Ricardo Penna
Minha avó, Coracy Uchôa Pinheiro, tinha muitos filhos. Nove gerados com determinação, fibra e disciplina. Mesmo com essa penca de meninos e meninas resolveu adotar uma cidade. Junto com Israel Pinheiro, Coracy, nascida em Paracatu, com pouco mais de 40 anos, mudou-se para o cerrado com uma missão: construir Brasília. Junto com Israel Pinheiro comeu a poeira fina que cobria a tudo e a todos e ainda arranjou tempo para lavar roupa à beira de córregos.
Nascida em Paracatu Dona Coracy sabia o que era o cerrado. Conhecia os tortuosos troncos das árvores e a seca que tomava conta de um dos maiores municípios de Minas Gerais. De sua mãe, Dona Estefânia, Coracy buscou as qualidades de matriarca cuidando da família com mão forte e cuidando do comportamento dos netos, bisnetos e tataranetos.

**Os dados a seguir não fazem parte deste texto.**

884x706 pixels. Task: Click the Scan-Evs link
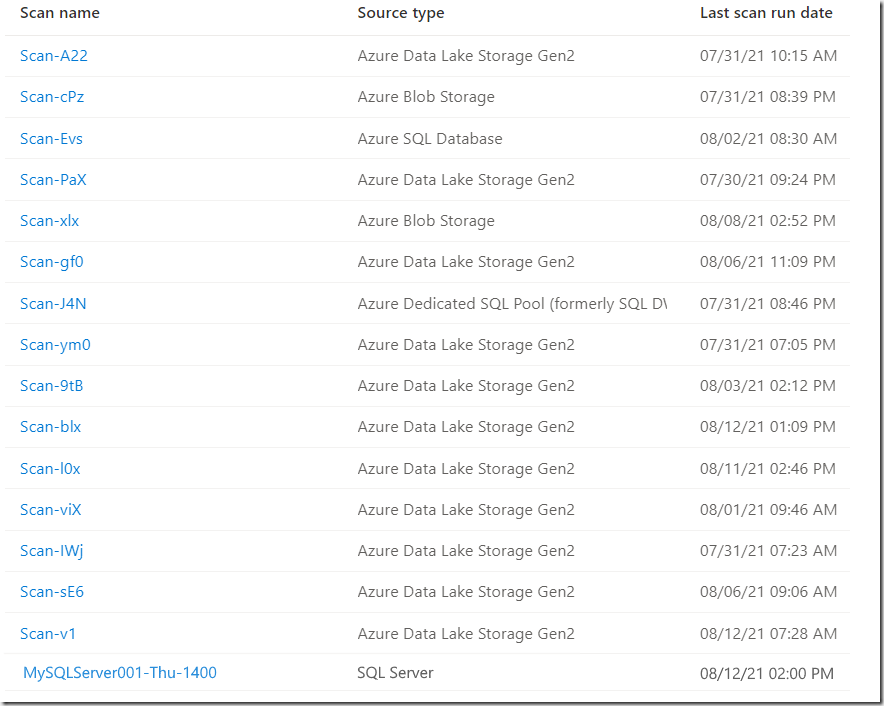click(x=51, y=139)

De seu pai, Virgílio, buscou a fortaleza, a fibra e a coragem nordestina para enfrentar ambientes hostis e áridos.
Primeiro em Paracatu, depois na Rua Ceará em Belo Horizonte, em seguida no Catetinho e por fim na Palácio da Liberdade em Minas Gerais. Não importava o entorno. Lá estava Dona Coracy atrás de problemas e preocupada com todos os detalhes. Da pressão dos governos militares contra o governador Israel Pinheiro até a saúde do tataraneto que acabara de nascer, precisava saber de tudo e tinha receitas para a maioria deles.

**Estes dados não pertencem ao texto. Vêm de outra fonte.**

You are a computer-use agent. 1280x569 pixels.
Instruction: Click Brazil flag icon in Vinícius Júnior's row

Dona Coracy não desenhou nenhum prédio em Brasília, não planejou nenhuma superquadra, não assentou nenhum tijolo na construção. Silenciosa, assinou sua passagem com a amálgama que une as diferenças e dilui as dificuldades. Corajosa, enfrentou a vida no planalto central sem reclamações ou lamentos. Tinha paciência para com todos mas reclamava, em voz baixa, de Guimarães Rosa que andava o dia inteiro com um caderninho garimpando palavras novas para seus livros. Era apenas uma reclamação para milhares de problemas. Pode ir Dona Coracy, depois de uma longa ausência, vá descansar, em paz, ao lado do Dr. Israel Pinheiro. Boa viagem.